Investimenti BEI tra rendimento e rischio cambio in lire turche

di Daniele Pace Commenta

La Banca Europea per gli Investimenti (BEI) ha proposto le sue obbligazioni, che scadranno tra tre mesi, che forse un investimento non saranno. Una sorta di contraddizione per la banca di investimenti, ma il problema risiede tutto nell’emissione, in lire turche, e nei rischi che la valuta locale sta portando sui mercati con una svalutazione continua, anche a causa delle grandi incertezze politiche e geopolitiche nella regione. Le obbligazioni BEI rendono infatti un ottimo 12%, che però potrebbe svanire all’incasso, tra tre mesi, quando gli investitori dovranno cambiare le lire turche in valuta pregiata.

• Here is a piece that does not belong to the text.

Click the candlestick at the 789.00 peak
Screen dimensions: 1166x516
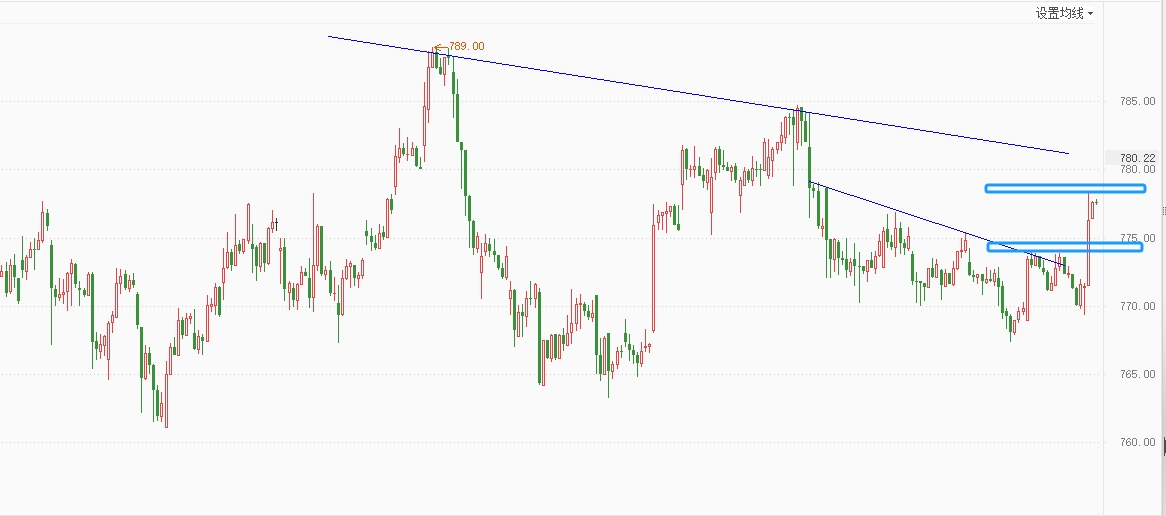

Tutto dipenderà da come la lira turca si comporterà in questo arco di tempo, e i rischi non sono pochi. Un rendimento del 12% è una dei massimi, nel vecchio continente, e le obbligazioni furono emesse nel 2013, per un valore totale di 460 milioni di lire turche. I titoli sono negoziabili sia in Lussemburgo, che in EuroTLX e a Milano, ed hanno un ottimo rating. Ma non è l’obbligazione ad essere in discussione, come visto prima, e i calcoli vanno fatti tutti sugli andamenti forex. La lira turca è molto volatile e in un anno ha perso circa il 20% sull’euro. I tassi della banca centrale sono al 9,25%, e i turchi non sembrano intenzionati a variarli. Si prospetta quindi una previsione piuttosto difficile per quel che riguarda il futuro della lira, ed è probabile che molti investitori cercheranno di cedere le loro obbligazioni prima della scadenza, in caso di ulteriori svalutazioni. Occhio quindi alla lira turca, in caso vi fossero offerte.